Drilling mud fluid salinity and Cl concentrations throughout Site M0079 are either much higher than sediment interstitial fluids (when seawater was used) or much lower (when freshwater was used), implying no drilling contamination (Table T13).

Organic matter degradation: alkalinity, ammonium, boron, bromide, iron, manganese, pH, phosphate, sulfate, and dissolved inorganic carbon

Organic matter oxidation alters the geochemistry of both solid and liquid phases in sediment (Berner, 1980). These changes can be observed and quantified by measuring the degradation products of these reactions. Pore water profiles for the upper 24.25 m at Site M0079 suggest the typical sequence of organic matter degradation in marine sediments (Froelich et al., 1979). Elevated manganese (Mn2+) concentrations (as high as 71.52 µM) indicate Mn oxide reduction in the uppermost 7.18 m of Hole M0079A, with another smaller peak at 51.00 mbsf (Figure F14A).
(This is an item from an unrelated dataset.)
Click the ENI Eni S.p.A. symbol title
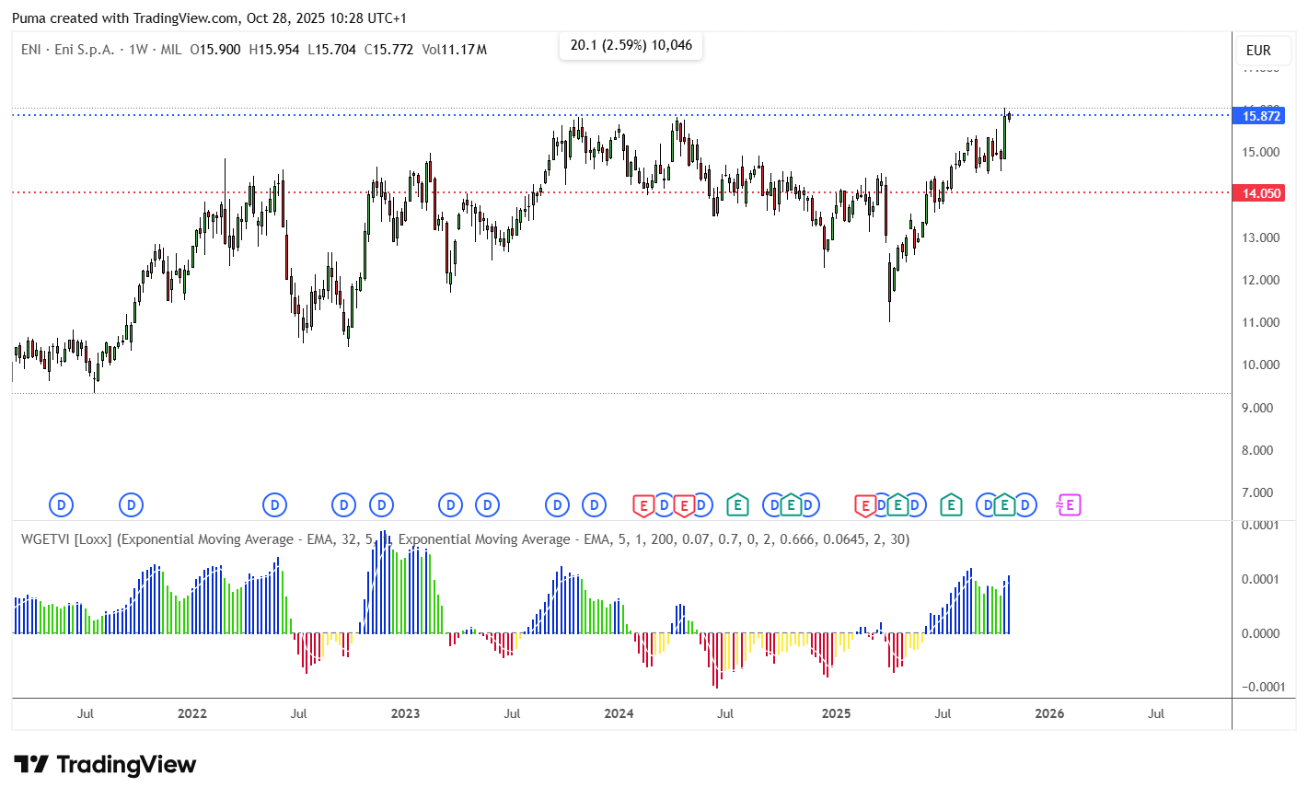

Dissolved iron (Fe2+) concentrations are elevated (as high as 318.50 µM) from the sediment/water interface to 121.42 mbsf, suggesting the reduction of Fe (oxy)hydroxides. Additionally, minor increases are found around 199.74, 252.25, 312.25, 573.84, and 641.19 mbsf (Figure F14B). These peaks generally occur with increased sulfate (SO42−) concentrations (Figure F14C). The dominant SO42− decrease from 28.40 mM below the seafloor to 0.84 mM at 8.65 mbsf implies organic matter degradation through SO42− reduction or anaerobic oxidation of methane in this zone. The presence of sulfide (HS), a product of SO42− reduction, can be approximated by calculating the difference between dissolved inorganic carbon (DIC) and alkalinity. Figure F15C shows minor differences between DIC and alkalinity, suggesting HS concentrations are low throughout the hole. Mn2+, Fe2+, and SO42− concentrations are highest right below the seabed, subsequently decrease, and are present at much lower concentrations throughout the remaining borehole (Figure F14).
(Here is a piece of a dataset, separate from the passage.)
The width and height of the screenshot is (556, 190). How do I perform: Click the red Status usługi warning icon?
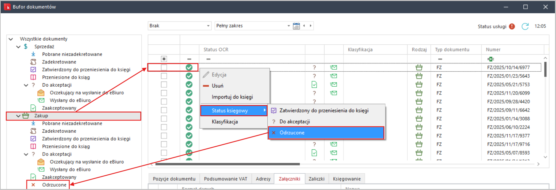[512, 26]

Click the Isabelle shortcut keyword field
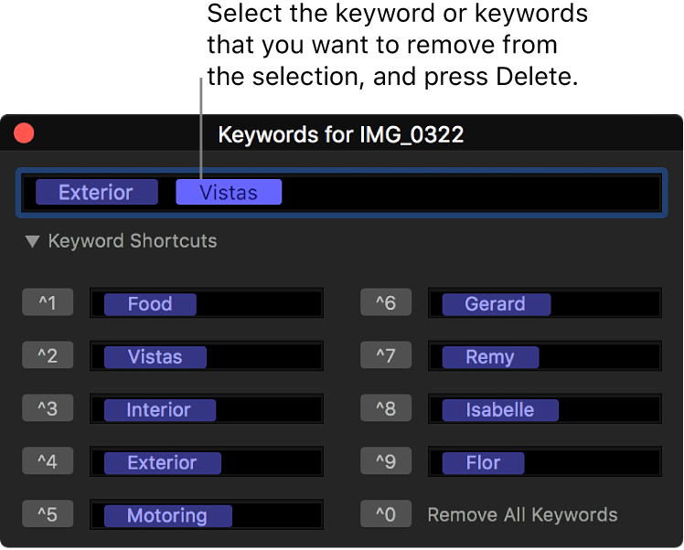[x=608, y=410]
Figure F14. Pore water manganese, iron, and sulfate.

Figure F15. Pore water ammonium, phosphate, and alkalinity and DIC.

Microbial organic matter degradation in marine sediments releases bicarbonate (HCO3; the main component of DIC), phosphate (PO43−), and ammonium (NH4+) to the pore water. NH4+ concentrations increase from 0.3 mM to a local maximum of 2.9 mM at 51.00 mbsf (Figure F15A). Deeper, NH4+ concentrations fluctuate but show a general increasing trend to 6.2 mM at 478.84 mbsf. From 51.00 mbsf to the base of Hole M0079A at 698.84 mbsf, NH4+ concentrations decrease to 2.4 mM. Both alkalinity and PO43− fluctuate downhole. Local maxima of these two parameters are at 33.50, 102.60, 145.18, 260.75, 398.89, and 504.84 mbsf, possibly indicating regions with enhanced organic matter degradation. The upper three peaks in PO43− concentrations are higher (as high as 24.2 µM) than the lower three peaks (as high as 10.5 µM) (Figure F15B). Alkalinity and DIC are very similar throughout the hole, implying alkalinity is composed almost exclusively of DIC (Figure F15C). Broadly, the changes in alkalinity are reflected in pH (Figure F16). Pore water pH at Site M0079 ranges from 7.5 to 8.3, with the highest values coinciding with the peaks in alkalinity.

Figure F16. Pore water pH and B/Cl and Br/Cl ratios.

Boron (B) and bromide (Br) accumulate in organic matter. A common method to determine the relative contributions of seawater and organic carbon oxidation to pore water chemistry is to plot the ratios of B and Br to Cl. Although the Br/Cl depth profile does not always match the alkalinity profile, the B/Cl ratio shows the same pattern as the alkalinity profile (Figure F16), supporting the interpretation that intervals of higher alkalinity concentration represent time periods of enhanced organic matter degradation.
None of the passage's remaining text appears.